把D:/data/iris/目录下所有.csv文件读入,并将数据集合并,然后写回到D:/data目录,生成iris.xlsx。把setosa.csv,versicolor.csv,virginica.csv分别写到sheet名分别为setosa,versicolor,virginica的sheet里。
filelist <- list.files("D:/data/iris/", pattern = '.csv') %>% gsub(".csv", "", .)
set <- list.files("D:/data/iris/", pattern = '.csv', full.names = T) %>%
map(read.csv, header = T)
names(set) <- filelist
write.xlsx(set, "D:/data/iris1.xlsx")
任务13:把list里的每个数据集写出到一个.csv文件。
把iris_list合并成一个数据框,写出生成iris.csv。
iris_list <- iris %>%
split(.$Species)
iris_list %>%
map_dfr(~ .) %>%
write_csv("D:/data/iris.csv")
#只提取部分变量
iris_list %>%
map_dfr(., `[`, c("Sepal.Length", "Sepal.Width")) %>%
write_csv("D:/data/iris.csv")
任务14:把list里的每个数据集写出到多个.csv文件,且.csv的文件名为各数据集的名。
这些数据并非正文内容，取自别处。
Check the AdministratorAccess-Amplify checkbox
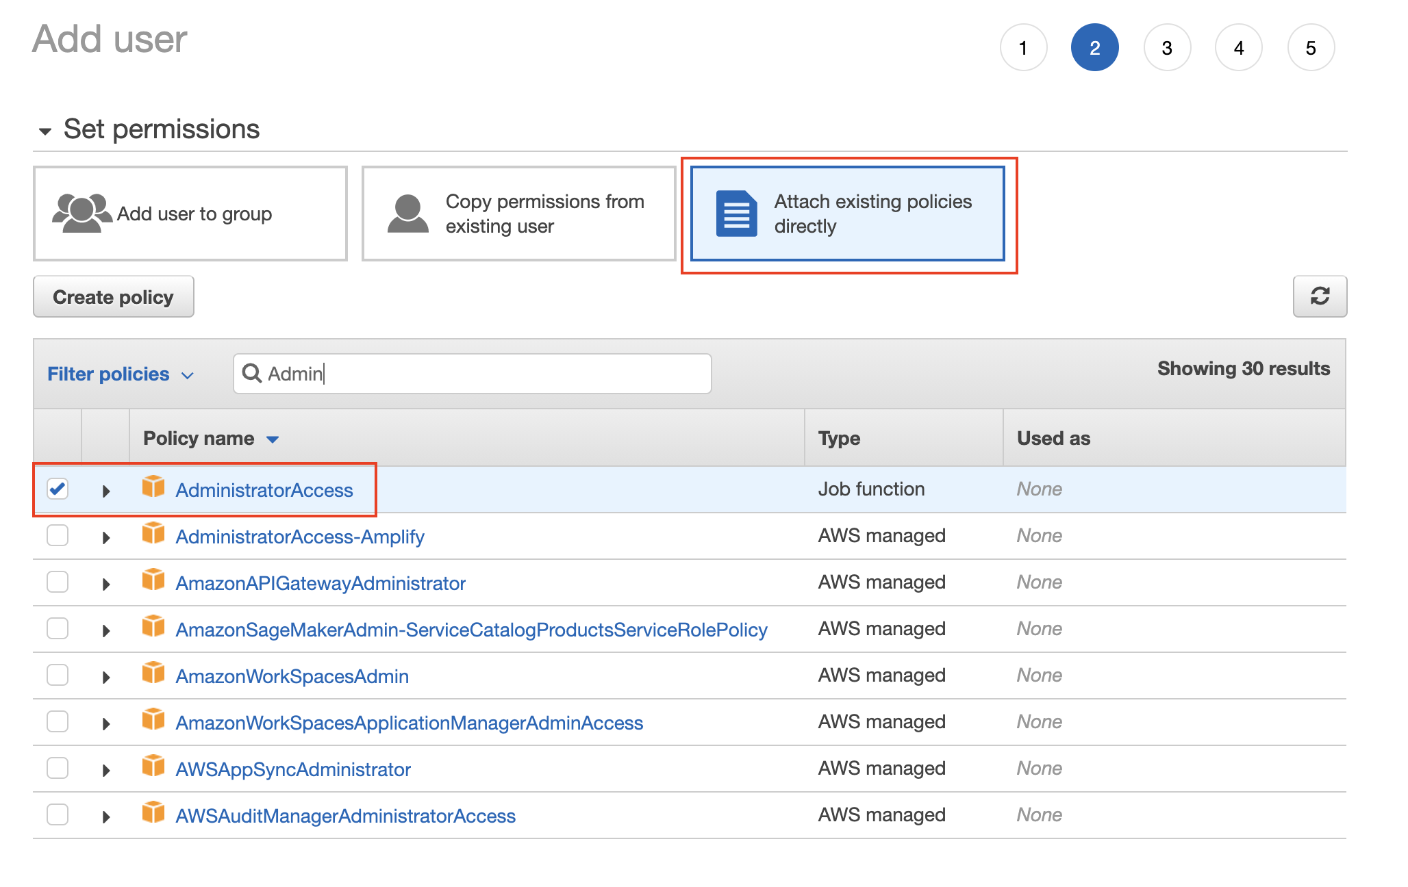 (x=58, y=536)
把iris_list合并成一个数据框,写出生成setosa.csv,versicolor.csv,virginica.csv。
iris_list <- iris %>%
split(.$Species)
walk(1:length(iris_list),
~ write_csv(iris_list[[.]],
paste0("D:/data/iris/", names(iris_list)[.], ".csv")))
or
names(iris_list) %>%
walk(
~ write_csv(iris_list[[.x]],
file = str_glue("D:/data/iris/{.x}.csv")))
任务15:把list里的每个数据集写出到一个.xlsx文件,且sheets名分别为各数据集的名。
把iris_list合并成一个数据框,写出生成一个iris2.xlsx数据集,且sheets名分别为setosa,versicolor,virginica。
iris_list <- iris %>%
split(.$Species)
openxlsx::write.xlsx(iris_list, "D:/data/iris/iris2.xlsx")